#### EXERCISE INPUT:
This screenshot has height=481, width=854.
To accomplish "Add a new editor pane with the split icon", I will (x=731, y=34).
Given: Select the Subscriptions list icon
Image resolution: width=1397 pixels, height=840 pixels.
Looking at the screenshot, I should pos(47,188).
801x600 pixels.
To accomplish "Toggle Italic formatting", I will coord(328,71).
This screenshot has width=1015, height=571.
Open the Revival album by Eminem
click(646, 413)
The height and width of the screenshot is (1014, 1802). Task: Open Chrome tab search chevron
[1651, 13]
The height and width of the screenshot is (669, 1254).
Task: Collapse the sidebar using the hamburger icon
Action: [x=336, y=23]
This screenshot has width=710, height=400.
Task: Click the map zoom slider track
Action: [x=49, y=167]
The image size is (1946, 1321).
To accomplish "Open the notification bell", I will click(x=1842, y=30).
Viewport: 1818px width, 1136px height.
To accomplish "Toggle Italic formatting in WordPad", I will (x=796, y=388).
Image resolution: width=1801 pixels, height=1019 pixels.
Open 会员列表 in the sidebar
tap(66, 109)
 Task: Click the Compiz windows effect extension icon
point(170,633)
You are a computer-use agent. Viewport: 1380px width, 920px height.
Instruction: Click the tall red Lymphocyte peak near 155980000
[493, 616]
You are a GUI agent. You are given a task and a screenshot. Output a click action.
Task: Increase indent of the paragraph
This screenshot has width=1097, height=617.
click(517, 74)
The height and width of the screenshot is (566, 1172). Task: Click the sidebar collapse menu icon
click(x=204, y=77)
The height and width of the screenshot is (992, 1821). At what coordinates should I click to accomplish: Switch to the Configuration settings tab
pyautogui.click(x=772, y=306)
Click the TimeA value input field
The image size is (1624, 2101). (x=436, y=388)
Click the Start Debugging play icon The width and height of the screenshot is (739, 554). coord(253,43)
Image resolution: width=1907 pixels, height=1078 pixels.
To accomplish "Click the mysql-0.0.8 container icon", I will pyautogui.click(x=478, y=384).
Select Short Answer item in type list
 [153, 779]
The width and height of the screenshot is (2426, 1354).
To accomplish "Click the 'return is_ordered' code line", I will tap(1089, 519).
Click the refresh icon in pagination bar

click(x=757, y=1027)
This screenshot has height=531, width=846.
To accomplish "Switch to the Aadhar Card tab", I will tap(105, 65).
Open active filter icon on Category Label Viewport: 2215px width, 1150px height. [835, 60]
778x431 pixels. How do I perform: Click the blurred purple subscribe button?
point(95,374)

#### EXERCISE AIM:
All of the lines above must be returned exactly as they stand.

#### RESULT OF THE EXERCISE:
This screenshot has height=481, width=854.
To accomplish "Add a new editor pane with the split icon", I will (x=731, y=34).
Given: Select the Subscriptions list icon
Image resolution: width=1397 pixels, height=840 pixels.
Looking at the screenshot, I should pos(47,188).
801x600 pixels.
To accomplish "Toggle Italic formatting", I will coord(328,71).
This screenshot has width=1015, height=571.
Open the Revival album by Eminem
click(646, 413)
The height and width of the screenshot is (1014, 1802). Task: Open Chrome tab search chevron
[1651, 13]
The height and width of the screenshot is (669, 1254).
Task: Collapse the sidebar using the hamburger icon
Action: [x=336, y=23]
This screenshot has width=710, height=400.
Task: Click the map zoom slider track
Action: [x=49, y=167]
The image size is (1946, 1321).
To accomplish "Open the notification bell", I will click(x=1842, y=30).
Viewport: 1818px width, 1136px height.
To accomplish "Toggle Italic formatting in WordPad", I will (x=796, y=388).
Image resolution: width=1801 pixels, height=1019 pixels.
Open 会员列表 in the sidebar
tap(66, 109)
 Task: Click the Compiz windows effect extension icon
point(170,633)
You are a computer-use agent. Viewport: 1380px width, 920px height.
Instruction: Click the tall red Lymphocyte peak near 155980000
[493, 616]
You are a GUI agent. You are given a task and a screenshot. Output a click action.
Task: Increase indent of the paragraph
This screenshot has width=1097, height=617.
click(517, 74)
The height and width of the screenshot is (566, 1172). Task: Click the sidebar collapse menu icon
click(x=204, y=77)
The height and width of the screenshot is (992, 1821). At what coordinates should I click to accomplish: Switch to the Configuration settings tab
pyautogui.click(x=772, y=306)
Click the TimeA value input field
The image size is (1624, 2101). (x=436, y=388)
Click the Start Debugging play icon The width and height of the screenshot is (739, 554). coord(253,43)
Image resolution: width=1907 pixels, height=1078 pixels.
To accomplish "Click the mysql-0.0.8 container icon", I will pyautogui.click(x=478, y=384).
Select Short Answer item in type list
 [153, 779]
The width and height of the screenshot is (2426, 1354).
To accomplish "Click the 'return is_ordered' code line", I will tap(1089, 519).
Click the refresh icon in pagination bar

click(x=757, y=1027)
This screenshot has height=531, width=846.
To accomplish "Switch to the Aadhar Card tab", I will tap(105, 65).
Open active filter icon on Category Label Viewport: 2215px width, 1150px height. [835, 60]
778x431 pixels. How do I perform: Click the blurred purple subscribe button?
point(95,374)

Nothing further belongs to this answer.